Pour moi, littéralement les magasins hors taxes sont des magasins qui vendent des produits d'où les taxes ont été enlevées. En toute logique, on devrait donc trouver des prix bien plus intéressants dans les zones détaxées des aéroports que nos villes surtaxées... Hé bien non ! 
Non seulement ce n'est pas détaxé, mais souvent c'est encore plus cher que dans le petit 7 Eleven du coin de la rue. Par exemple, la petite bouteille de Sang Som que nous avons acheté 500฿ est vendue ici 750, et c'est pareil pour tout le reste. Payer plus de 30$ pour une tablette de chocolat s'est un petit peu exagéré où c'est moi qui suis en train de devenir radin ? 
De toute façon, nous n'achetons rien et les quelques billets qui nous restent seront mis en sécurité au fond du porte-monnaie de voyage pour un prochain séjour. 

All passengers on the flight JL006 to Narita International Airport, are requested to submit F6 door for immediate boarding. 
Tiens, mais c'est nous ça... Derniers bye-bye en direction supposée de la Cité des Anges (bien avant Los Angeles), embarquons dans l'avion et cherchons nos sièges, rangée 48. Il n'y a pas de place pour les pieds, deux boites métalliques en dessous des sièges de devant bloquent tout accès au confort. J'aimerais bien les bourrer de coups de pied, mais comme je ne sais pas si c'est un élément indispensable pour la sécurité de ce vol, je m'abstiendrais. Nous ne sommes qu'à cinq heures de Narita, normalement le vol suivant devrait être plus confortable. 

Au revoir Krung Thep mahanakhon amon rattanakosin mahintara ayuthaya mahadilok phop noppharat ratchathani burirom udomratchaniwet mahasathan amon piman awatan sathit sakkathattiya witsanukam prast, ça a été un plaisir de voir que tu te portes bien, je dirais même de mieux en mieux. 
Nous serons très heureux de te revoir très vite, mais en attendant, nous allons gagner de quoi revenir. 

Aéroport international de Narita, préfecture de Chiba, Tokyo, Japon. 
L'atterrissage est acrobatique, les rafales de vent font tanguer la carlingue du gros Boeing et le tarmac ne veux pas s'aligner face à la caméra de proue.
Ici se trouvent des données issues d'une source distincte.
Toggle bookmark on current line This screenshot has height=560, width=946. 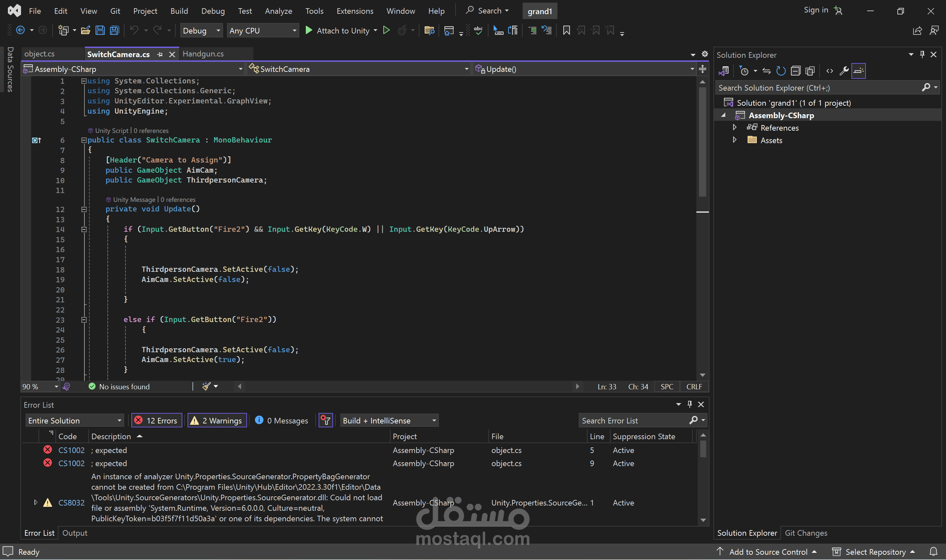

Secondes d'angoisse...
Finalement, les roues se posent, chacune leur tour et nous réussissons à débarquer, un peu flageolants, dans le grand terminal. 

Il est quelque part dans un fuseau horaire de passage, l'heure de l'apéro. Les whiskys japonais sont réputés, et le magasin dans lequel nous jetons notre dévolue offre les dégustations pour tous leurs produits. J'aimerais aller au bout de la rangée de Hibiki, mais la cinquième (ou septième) bouteille semble remporter tous les suffrages. Un Nikka élevé en fût de chêne pendant 21 belles années se promène maintenant avec nous vers les sièges confortables de la salle d'attente. 

Au Japon, même si t'as pas envie, il faut y aller. Les toilettes méritent une visite et le confort est à la hauteur de mes attentes. Le siège est chauffé, la musique est douce et le jet d'eau tiède est aussi surprenant que relaxant. J'y passerais bien le reste de mon heure d'attente, mais ça risquerait de paraître suspect. 
En tout cas, envie pas envie, il faut aller faire un tour dans les toilettes d'un aéroport japonais. 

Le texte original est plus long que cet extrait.